Es ist gar nicht so einfach in der weiten Welt des Fußballs auf Ballhöhe zu bleiben. Die Tage einer Saison vergehen so rasant wie David Odonkor einst über die Flügel sprintete. Verfügte Jogi Löw etwa noch neulich über eine ansprechende Stürmer-Garde, sieht es vor den Länderspielen gegen Irland und in Schweden geradezu mau aus, in der Spitze von Löws Nationalelf. Daher kam mir nun ein Ereignis in den Sinn, welches ich längere Zeit verdrängt hatte. Es geht um einen circa ein Jahr alten Donnerstagskicker, der mir zuletzt in die Hände fiel, als ich das Altpapier entsorgte.

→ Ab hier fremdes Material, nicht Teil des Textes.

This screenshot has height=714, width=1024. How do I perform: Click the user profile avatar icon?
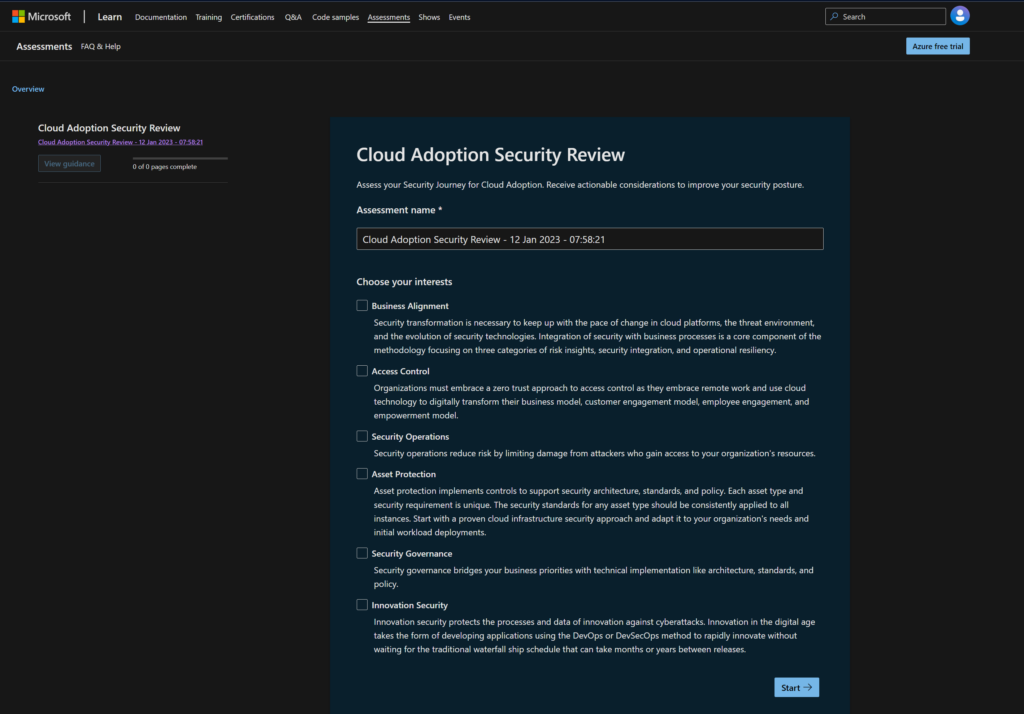[959, 15]
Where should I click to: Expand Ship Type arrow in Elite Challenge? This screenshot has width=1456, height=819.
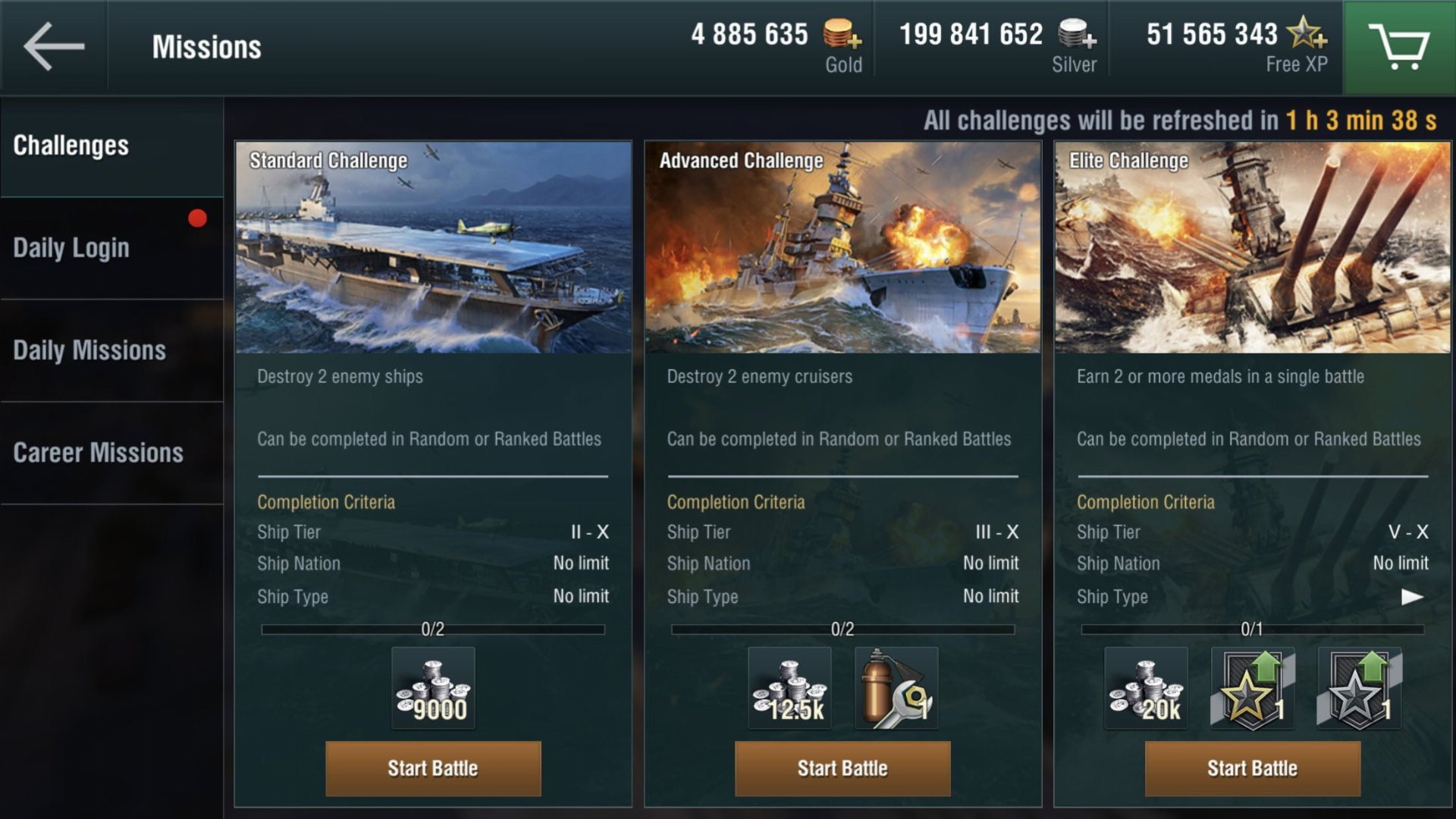1411,597
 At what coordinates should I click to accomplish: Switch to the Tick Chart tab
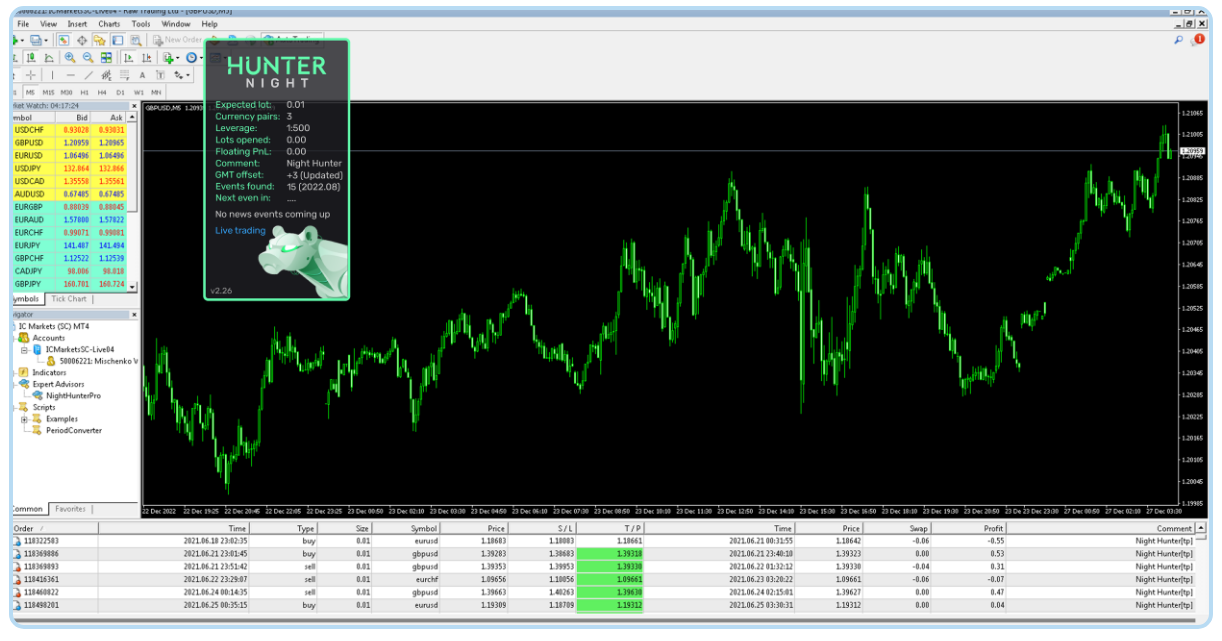pyautogui.click(x=69, y=299)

Der Wind blätterte wie in einem schlechten Film die letzte Seite auf und von dort sprach plötzlich eine Bundesliga-Legende exklusiv zu mir.  »Was machen Sie eigentlich, Manni Burgsmüller?« hatte der kicker  den noch immer amtierenden Rekordtorschützen des BVB (135 Treffer) in der Bundesliga gefragt. Und Burgsmüller sollte wortreich davon schwelgen, wie er dank Otto Rehhagel einst als Methusalem Werder Bremens noch mit 38 Jahren die Meisterschale in die Höhe stemmen durfte. Dazu war von seinem Bedauern zu lesen, zum Ende der wilden 70er nur ganze drei Mal den DFB-Adler auf der Brust getragen zu haben.

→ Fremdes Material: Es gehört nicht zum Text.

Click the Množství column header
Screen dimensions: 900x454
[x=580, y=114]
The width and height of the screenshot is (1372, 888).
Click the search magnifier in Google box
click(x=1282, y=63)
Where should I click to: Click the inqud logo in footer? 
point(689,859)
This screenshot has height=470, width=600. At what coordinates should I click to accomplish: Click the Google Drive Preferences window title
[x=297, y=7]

Burgsmüller unkte, damals  seiner Zeit voraus gewesen zu sein und vorortete sich selbst als »Neuneinhalber« Er sei eine »neuneinhalb« gewesen, fuhr er fort, wie sie Dortmunds Marco Reus oft bei Borussia Mönchengladbach gegeben habe.  Reus sei zwar schneller unterwegs, er selbst, also Burgsmüller, wäre dafür torgefährlicher gewesen. Und siehe da, das schier zeitlose Schlitzohr Burgsmüller unkte weiter, jene Position womöglich erfunden zu haben. Leider hätten die früheren Bundestrainer Derwall und Schön geradezu verkannt, so bedauert Burgsmüller, dass er als zurückgezogene Spitze am stärksten gewesen sei. Keine Rede war hingegen von den seinerzeit kapitalen Konkurrenten wie Kalle Rummenigge oder Klaus Fischer. Was schließt man daraus? Offensichtlich war für derlei nebulöse »Neuneinhalber«, damals die Zeit noch nicht reif, zumindest in der Nationalelf .

Was besagten Klaus Fischer angeht, vergaß good old Manni Burgsmüller allerdings zu erwähnen, wie Fischer anno 1977 in seiner Paradedisziplin gegen die Schweiz das deutsche Tor des Jahrhunderts erzielte. Und Burgsmüller? Der stand an jenem Abend, an dem er im Stuttgarter Neckarstadion sein Debüt mit dem Adler auf der Brust feierte, in der Nähe von Fischers Geniestreich entfernt und schaute dem Schalker »Fallrückzieher-König« zu.


Nur wenige werden im Übrigen wissen, dass Burgsmüller an jenem Abend selbst ein durchaus sehenswertes Fallrückziehertor unter die Unterkante der eidgenössischen Latte zimmerte, welches letztlich nicht zählen sollte. Im YouTube-Kosmos findet man als »Burgsmüller Bicycle Kick«. Dennoch wabert es im Kernschatten von Fischers Jahrhundertor ebenso nebulös vor sich hin wie Burgsmüller weiland den »Neuneinhalber« gab.


Ob Jogi Löw einen juvenilen Burgsmüller gegen Irland in dessen Paraderolle hätte gebrauchen können? Wir werden es nie erfahren...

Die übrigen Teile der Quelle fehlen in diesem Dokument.